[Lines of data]
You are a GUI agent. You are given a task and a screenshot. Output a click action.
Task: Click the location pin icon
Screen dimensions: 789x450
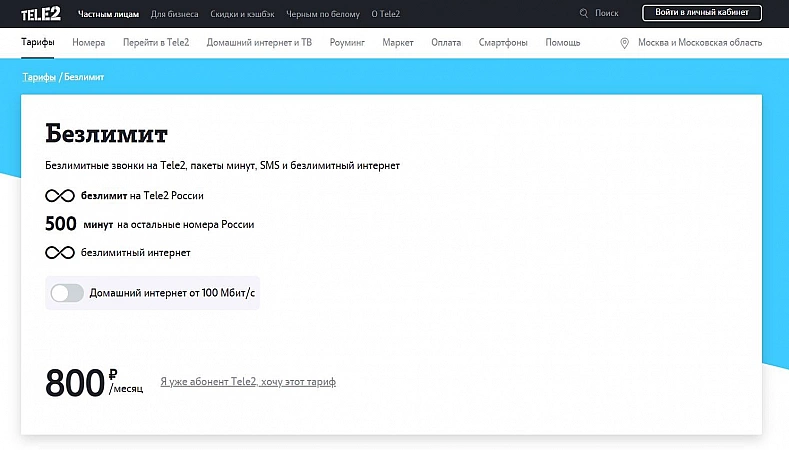[625, 43]
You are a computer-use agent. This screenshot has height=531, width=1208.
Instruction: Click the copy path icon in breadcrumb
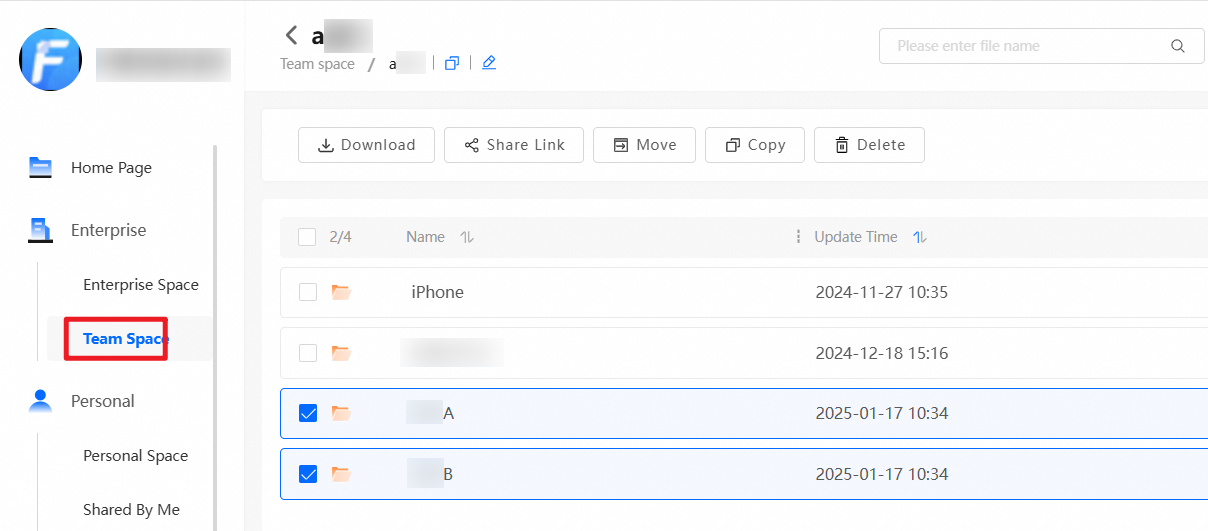pyautogui.click(x=452, y=63)
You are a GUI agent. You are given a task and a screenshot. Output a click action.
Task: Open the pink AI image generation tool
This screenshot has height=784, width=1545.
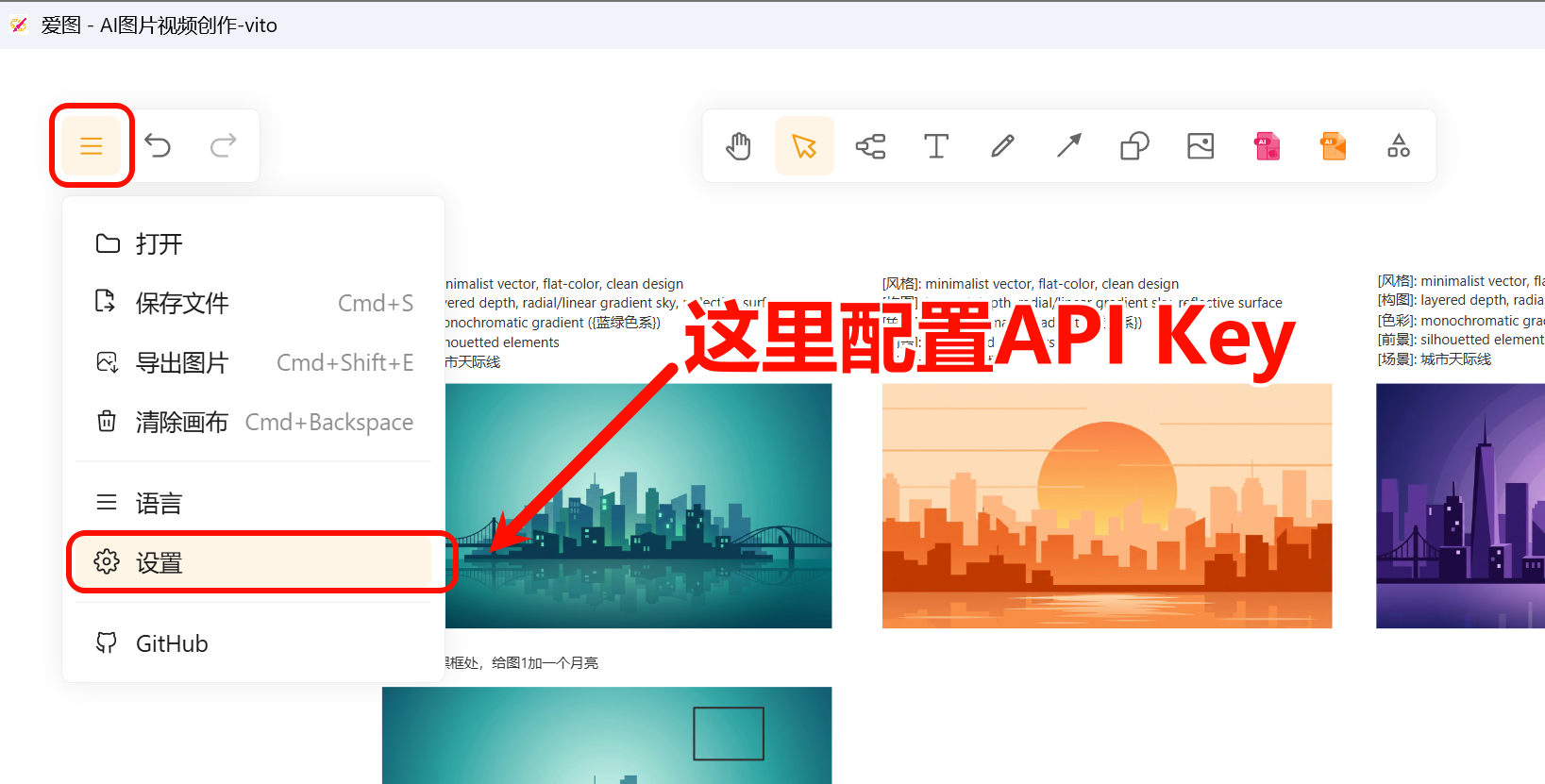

__Problem__
Rewrite every item above, changing "GUI agent" to "desktop agent" wherever it appears and leaving everything else the same. Omit the pictures.

__Complete answer__
You are a desktop agent. You are given a task and a screenshot. Output a click action.
Task: Click the location pin icon
Screen dimensions: 789x450
[625, 43]
You are a computer-use agent. This screenshot has height=531, width=1208.
Instruction: Click the copy path icon in breadcrumb
pyautogui.click(x=452, y=63)
You are a desktop agent. You are given a task and a screenshot. Output a click action.
Task: Open the pink AI image generation tool
This screenshot has height=784, width=1545.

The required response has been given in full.